> _What is needed_:
Locate each line in the listing below that contains the string "menu" and copy those lines in full.

- - -

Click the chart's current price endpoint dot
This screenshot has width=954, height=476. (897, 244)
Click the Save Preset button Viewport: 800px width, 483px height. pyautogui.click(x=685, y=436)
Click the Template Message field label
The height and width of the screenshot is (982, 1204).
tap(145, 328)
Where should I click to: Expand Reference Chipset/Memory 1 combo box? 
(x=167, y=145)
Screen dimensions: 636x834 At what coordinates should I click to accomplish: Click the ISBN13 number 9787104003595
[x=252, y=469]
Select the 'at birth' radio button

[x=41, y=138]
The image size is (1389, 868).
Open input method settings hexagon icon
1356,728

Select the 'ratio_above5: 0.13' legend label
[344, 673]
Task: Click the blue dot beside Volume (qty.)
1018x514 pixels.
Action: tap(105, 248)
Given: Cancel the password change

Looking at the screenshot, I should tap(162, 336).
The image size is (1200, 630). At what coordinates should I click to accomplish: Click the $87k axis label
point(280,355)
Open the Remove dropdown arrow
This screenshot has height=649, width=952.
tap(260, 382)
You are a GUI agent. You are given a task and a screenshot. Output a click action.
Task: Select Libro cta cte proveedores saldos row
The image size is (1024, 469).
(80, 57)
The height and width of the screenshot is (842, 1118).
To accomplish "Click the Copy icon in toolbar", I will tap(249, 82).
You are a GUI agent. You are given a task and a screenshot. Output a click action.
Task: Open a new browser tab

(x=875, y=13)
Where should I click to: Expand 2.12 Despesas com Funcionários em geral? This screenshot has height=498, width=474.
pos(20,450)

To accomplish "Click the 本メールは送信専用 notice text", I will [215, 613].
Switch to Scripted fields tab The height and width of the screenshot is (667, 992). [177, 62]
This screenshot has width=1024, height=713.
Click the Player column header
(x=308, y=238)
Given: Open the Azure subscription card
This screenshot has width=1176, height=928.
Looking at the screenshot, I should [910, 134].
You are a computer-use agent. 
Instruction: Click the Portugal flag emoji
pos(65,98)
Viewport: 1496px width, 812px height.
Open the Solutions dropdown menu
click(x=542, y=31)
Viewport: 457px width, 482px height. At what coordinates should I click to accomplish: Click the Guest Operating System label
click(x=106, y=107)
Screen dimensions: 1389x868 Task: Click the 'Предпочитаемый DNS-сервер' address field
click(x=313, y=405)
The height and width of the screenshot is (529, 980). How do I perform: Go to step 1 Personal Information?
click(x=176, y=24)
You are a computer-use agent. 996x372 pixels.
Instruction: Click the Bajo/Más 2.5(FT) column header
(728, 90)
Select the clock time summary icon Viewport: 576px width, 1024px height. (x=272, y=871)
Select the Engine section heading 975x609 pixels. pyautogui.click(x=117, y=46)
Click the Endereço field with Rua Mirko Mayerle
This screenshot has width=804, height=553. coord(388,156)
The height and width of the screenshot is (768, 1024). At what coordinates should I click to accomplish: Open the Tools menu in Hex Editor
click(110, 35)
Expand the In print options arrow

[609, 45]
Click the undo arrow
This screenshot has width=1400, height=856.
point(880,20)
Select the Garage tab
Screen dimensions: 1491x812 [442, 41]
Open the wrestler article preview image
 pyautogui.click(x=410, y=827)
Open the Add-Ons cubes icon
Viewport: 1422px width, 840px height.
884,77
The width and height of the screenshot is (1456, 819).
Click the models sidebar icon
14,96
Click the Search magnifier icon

- - -

> _Solution below_:
Open the Solutions dropdown menu
The height and width of the screenshot is (768, 1024). At what coordinates should I click to accomplish: Open the Tools menu in Hex Editor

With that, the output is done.